Shangri-La Hotels & Resorts is the latest hotel firm to report a data breach of its information and technology systems, according to Singapore newspaper The Straits Times.
The newspaper reports hackers breached Shangri-La's systems in the summer of this year, which “potentially [exposed] the personal information of guests” at eight of its hotels in Chang Mai, Thailand; Hong Kong; Singapore; Taipei, Taiwan; and Tokyo.
“The investigation revealed that between May and July 2022, a sophisticated threat actor managed to bypass Shangri-La’s IT security monitoring systems undetected and illegally accessed the guest databases,” Brian Yu, Shangri-La's senior vice president of operations and process transformation, said in an email sent to loyalty members and guests.

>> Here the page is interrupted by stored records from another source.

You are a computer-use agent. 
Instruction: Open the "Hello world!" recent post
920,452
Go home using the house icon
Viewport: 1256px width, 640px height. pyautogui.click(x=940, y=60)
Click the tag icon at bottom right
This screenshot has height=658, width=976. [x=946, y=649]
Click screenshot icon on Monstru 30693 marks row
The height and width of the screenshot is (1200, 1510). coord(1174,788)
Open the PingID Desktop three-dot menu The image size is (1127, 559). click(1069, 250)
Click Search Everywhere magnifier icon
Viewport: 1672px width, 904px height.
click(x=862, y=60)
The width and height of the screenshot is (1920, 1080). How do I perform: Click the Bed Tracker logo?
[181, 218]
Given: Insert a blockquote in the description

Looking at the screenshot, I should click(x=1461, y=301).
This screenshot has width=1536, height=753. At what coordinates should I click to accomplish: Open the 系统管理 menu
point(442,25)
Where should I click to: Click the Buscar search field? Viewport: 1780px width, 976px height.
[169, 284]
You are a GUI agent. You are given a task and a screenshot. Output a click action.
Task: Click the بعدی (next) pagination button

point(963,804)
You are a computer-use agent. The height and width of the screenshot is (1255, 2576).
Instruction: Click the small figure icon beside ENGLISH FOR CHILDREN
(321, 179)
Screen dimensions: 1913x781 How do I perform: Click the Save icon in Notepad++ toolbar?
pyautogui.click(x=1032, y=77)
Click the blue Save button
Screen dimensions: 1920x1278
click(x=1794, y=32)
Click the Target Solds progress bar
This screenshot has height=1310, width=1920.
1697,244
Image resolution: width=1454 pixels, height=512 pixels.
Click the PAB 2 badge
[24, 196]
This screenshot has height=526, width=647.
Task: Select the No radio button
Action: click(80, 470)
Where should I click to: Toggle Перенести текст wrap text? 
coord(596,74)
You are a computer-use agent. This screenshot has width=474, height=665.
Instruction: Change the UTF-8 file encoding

Yu said information such as passport numbers, ID numbers, dates of birth and credit-card numbers with expiration dates are encrypted and the hotel firm is “assured there is presently no evidence that guests’ personal data has been released by third parties or misused.”
The breach comes just weeks after IHG Hotels & Resorts admitted its systems had been breached, although it, too, stated, guests’ pertinent information had not been stolen.
Elsewhere at Shangri-La, the hotel company announced Sept. 20 that its CEO, Lim Beng Chee, would retire at the end of this year. He has been CEO of the company since early 2017, and Shangri-La has begun a search for his replacement.